A batch of disappointing economic reports is leading some investors to worry that what appeared to be a short-term slowdown could turn into a longer-lasting downturn.
Signs of slowing growth in the U.S. manufacturing sector and in private-sector employment prompted the biggest one-day sell-off in the U.S. stock market since August, taking the Dow Jones industrial average down 279.65 points, or 2.2%.
Many investors had attributed disappointing economic data in recent weeks to short-term disturbances such as the rise in oil prices early in the year and disruptions caused by the Japanese earthquake.
"The stock market has been discounting a lot of bad data as just temporary," said Jim O'Sullivan, chief economist at MF Global in New York. "The numbers today raised the credibility of the possibility that there's more going on than just a temporary slowdown."
Combined with a report Tuesday pointing to a fresh low in U.S. home prices, Wednesday's numbers raised fears of a slowdown in consumer spending, which accounts for most of the country's economic output.
"The economy is going to continue to stumble through the second half of the year," said Steven Ricchiuto, chief economist at Mizuho Securities USA.
Wall Street's losses Wednesday erased gains recorded in the preceding four trading days.
The Dow, which closed at 12,290.14, has fallen 4.1% since reaching a three-year high in April.
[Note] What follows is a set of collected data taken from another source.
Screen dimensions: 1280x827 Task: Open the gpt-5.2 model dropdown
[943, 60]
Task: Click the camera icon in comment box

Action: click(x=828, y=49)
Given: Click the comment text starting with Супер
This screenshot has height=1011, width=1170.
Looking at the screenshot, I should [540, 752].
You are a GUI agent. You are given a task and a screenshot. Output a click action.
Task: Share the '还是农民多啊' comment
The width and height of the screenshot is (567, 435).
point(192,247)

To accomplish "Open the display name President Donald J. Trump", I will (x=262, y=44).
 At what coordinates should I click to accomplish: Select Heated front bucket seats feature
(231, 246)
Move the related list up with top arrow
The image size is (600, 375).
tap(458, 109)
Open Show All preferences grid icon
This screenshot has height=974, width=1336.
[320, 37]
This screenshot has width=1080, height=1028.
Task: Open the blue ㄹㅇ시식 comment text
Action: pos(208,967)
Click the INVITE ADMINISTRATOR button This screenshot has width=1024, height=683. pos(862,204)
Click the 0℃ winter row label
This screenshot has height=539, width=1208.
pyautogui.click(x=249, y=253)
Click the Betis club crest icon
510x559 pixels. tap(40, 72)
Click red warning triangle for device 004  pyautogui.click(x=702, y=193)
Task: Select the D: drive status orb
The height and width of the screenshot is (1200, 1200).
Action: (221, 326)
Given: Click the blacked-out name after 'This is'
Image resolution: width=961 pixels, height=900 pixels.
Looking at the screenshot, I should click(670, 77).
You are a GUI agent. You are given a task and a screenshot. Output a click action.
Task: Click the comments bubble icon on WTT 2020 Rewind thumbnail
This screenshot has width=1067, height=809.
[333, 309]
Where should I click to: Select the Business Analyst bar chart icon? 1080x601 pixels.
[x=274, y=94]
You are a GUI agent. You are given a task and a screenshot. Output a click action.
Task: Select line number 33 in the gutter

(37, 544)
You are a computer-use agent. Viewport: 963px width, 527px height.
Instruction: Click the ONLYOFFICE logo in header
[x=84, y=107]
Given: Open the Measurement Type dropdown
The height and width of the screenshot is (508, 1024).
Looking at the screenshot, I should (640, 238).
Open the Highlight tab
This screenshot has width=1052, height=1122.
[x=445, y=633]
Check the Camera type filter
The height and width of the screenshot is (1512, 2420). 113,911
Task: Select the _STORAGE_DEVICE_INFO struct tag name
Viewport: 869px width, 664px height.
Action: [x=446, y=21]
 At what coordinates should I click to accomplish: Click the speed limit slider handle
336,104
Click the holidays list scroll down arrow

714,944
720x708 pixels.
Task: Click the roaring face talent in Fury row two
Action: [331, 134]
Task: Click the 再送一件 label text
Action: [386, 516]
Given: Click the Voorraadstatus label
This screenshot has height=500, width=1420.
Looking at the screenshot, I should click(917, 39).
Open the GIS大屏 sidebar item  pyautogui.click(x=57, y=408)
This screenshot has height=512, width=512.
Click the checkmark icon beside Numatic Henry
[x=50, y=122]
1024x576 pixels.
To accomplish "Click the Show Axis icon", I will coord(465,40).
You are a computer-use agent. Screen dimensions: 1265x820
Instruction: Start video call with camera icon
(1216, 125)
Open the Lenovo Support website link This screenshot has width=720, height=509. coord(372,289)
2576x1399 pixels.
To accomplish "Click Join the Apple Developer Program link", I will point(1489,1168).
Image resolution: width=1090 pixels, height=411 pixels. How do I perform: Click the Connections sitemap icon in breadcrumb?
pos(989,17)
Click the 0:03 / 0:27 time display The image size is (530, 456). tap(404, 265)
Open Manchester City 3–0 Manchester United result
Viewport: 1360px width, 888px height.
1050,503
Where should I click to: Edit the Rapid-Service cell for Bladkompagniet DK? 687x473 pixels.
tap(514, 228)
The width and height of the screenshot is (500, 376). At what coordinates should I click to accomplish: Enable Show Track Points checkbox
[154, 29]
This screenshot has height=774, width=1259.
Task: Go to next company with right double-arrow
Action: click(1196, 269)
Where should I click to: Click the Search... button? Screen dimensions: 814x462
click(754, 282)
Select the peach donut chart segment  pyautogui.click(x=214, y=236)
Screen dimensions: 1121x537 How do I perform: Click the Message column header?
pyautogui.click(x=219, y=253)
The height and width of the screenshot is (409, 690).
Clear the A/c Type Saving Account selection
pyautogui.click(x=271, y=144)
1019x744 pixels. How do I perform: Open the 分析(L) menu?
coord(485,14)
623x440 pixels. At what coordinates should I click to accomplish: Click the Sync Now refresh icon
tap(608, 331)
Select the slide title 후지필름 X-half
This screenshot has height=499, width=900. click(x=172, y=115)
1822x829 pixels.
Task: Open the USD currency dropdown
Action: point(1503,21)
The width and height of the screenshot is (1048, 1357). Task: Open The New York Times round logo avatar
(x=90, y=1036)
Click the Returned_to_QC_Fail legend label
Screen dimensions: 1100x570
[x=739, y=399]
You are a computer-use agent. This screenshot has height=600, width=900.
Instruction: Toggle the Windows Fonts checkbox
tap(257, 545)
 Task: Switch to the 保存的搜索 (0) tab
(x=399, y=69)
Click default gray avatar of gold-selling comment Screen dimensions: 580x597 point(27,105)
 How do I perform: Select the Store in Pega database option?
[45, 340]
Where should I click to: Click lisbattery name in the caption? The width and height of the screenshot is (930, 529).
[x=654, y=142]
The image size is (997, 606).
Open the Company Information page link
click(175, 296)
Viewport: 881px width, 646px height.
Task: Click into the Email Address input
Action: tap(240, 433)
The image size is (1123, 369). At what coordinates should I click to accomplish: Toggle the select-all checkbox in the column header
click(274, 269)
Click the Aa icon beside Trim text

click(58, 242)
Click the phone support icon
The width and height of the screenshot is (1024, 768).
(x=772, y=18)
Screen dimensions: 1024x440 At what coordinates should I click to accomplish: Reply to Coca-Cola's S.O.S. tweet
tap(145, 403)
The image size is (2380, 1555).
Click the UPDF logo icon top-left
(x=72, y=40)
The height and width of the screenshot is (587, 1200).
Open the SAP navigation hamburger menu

But the blue-chip index is still up 6% this year. The broader Standard & Poor's 500 index, which lost 2.3% on Wednesday, remains up 4.5% year to date after dropping 3.6% from its April peak.
Some economists contend that even if stocks continue to fall in the short term, the pieces are in place for the economy to keep growing.
"It strikes me that what's going on around the world is just normal fluctuations in data rather than something more worrisome," said Neal Soss, chief economist at Credit Suisse.
Investors on Tuesday had shrugged off the release of the Standard & Poor's/Case-Shiller index, which showed average home prices nationwide falling back to levels last reached in 2002. The Dow on Tuesday jumped 128 points.
But that was followed Wednesday by the Institute for Supply Management's index of activity in the factory sector, which suggested the slowest rate of growth since 2009. The decline in the gauge, which is based on a survey of manufacturing executives, was notable because manufacturing has been leading the economic recovery in many areas of the country. Growth in that sector often can signal growth in other industries, such as transportation, warehousing and retailing.
Also Wednesday morning, payroll processing giant ADP reported that private-sector firms added only 38,000 net new jobs, less than one-fourth the increase estimated on average by analysts.
The ADP report led many economists to lower their estimates of May's increase in overall U.S. payrolls, which the Labor Department is to release Friday. By late Wednesday, 87 economists surveyed by Bloomberg were expecting on average an increase of 170,000 jobs last month after April's gain of 244,000.
The ADP and Institute for Supply Management numbers get a lot of attention because they are among the first indicators of the economy's health in the preceding month. But they also aren't considered as reliable as much of the data that come out in the following days and weeks.
The slowdown fears are mounting just as the Federal Reserve is ending a stimulus program that has injected $600 billion into the economy through the central bank's purchases of Treasury bonds.
Further weak economic data could generate speculation about a new Fed stimulus program, but some analysts called such a move unlikely.
There are now a "limited number of policy bullets available out of Washington," said David Shulman, senior economist with the UCLA Anderson Forecast.